Like Milton's devils, who were "found sleeping by one they dread," up I sprung, and regained my perch by the topsail-tie, supposing, or rather hoping, that he would not see me before the mast, in the obscurity of the evening; but he was too lynx-eyed, and had not presence of mind enough not to see what he should not have seen. He called to the three men in the top, and inquired where I was? They replied at the mast-head. "What!" exclaimed Handstone, with an oath; "did I not see him this moment, go up by the topsail-tie?"
"No, sir," said the men; "he is now asleep at the mast-head."
"Come down here, you lying rascals, every one of you," said the lieutenant, "and I'll teach you to speak the truth!"
I, who had by this time quietly resumed my station, was ordered down along with them; and we all four stood on the quarter-deck, while the following interrogations were put to us:—
"Now, sir," said the first lieutenant to the captain of the top, "how dare you tell me that that young gentleman was at the mast-head, when I myself saw him 'shinning' up by the topsail-tie?"

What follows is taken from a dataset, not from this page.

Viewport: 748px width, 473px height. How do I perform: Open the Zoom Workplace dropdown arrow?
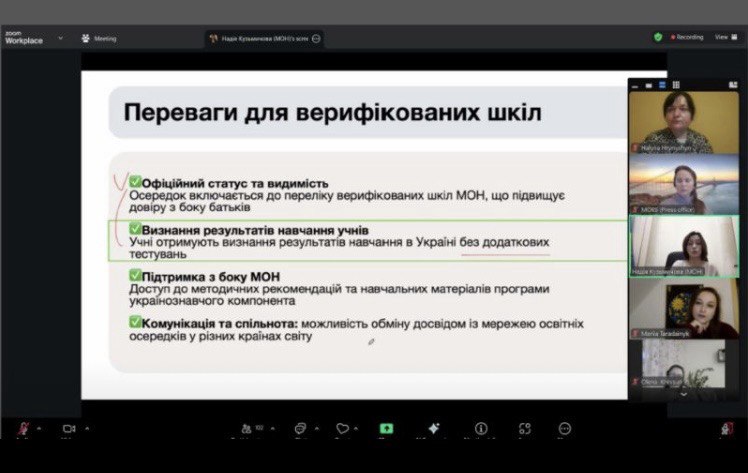pyautogui.click(x=61, y=38)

I was sorry for the men, who, to save me, had got themselves into jeopardy; and I was just going to declare the truth, and take the whole odium upon myself, when, to my utter astonishment, the man boldly answered, "He was at the mast-head, sir, upon my honour."
"Your honour!" cried the lieutenant, with contempt; then, turning to the other men, he put the same question to them both in succession, and received the same positive answers; so that I really began to think I had been at the mast-head all the time, and had been dreaming I was in the top. At last, turning to me, he said, "Now, sir, I ask you, on your honour, as an officer and a gentleman, where were you when I first hailed?"
"At the mast-head, sir," said I.
"Be it so," he replied; "as you are an officer and a gentleman, I am bound to believe you." Then turning on his heels, he walked away in a greater rage than I ever remember to have seen him.
I plainly perceived that I was not believed, and that I had lost his good opinion. Yet, to consider the case fairly and impartially, how could I have acted otherwise? I had been much too long confined to the mast-head—as long as a man might take to go from London to Bath in a stagecoach; I had lost all my meals; and these poor fellows, to save me from further punishment, had voluntarily exposed themselves to a flogging at the gangway by telling a barefaced falsehood in my defence. Had I not supported them, they would certainly have been flogged, and I should have lost myself with every person aboard; I therefore came to that paradoxical conclusion on the spot, namely, that, as a man of honour and a gentleman, I was bound to tell a lie in order to save these poor men from a cruel punishment.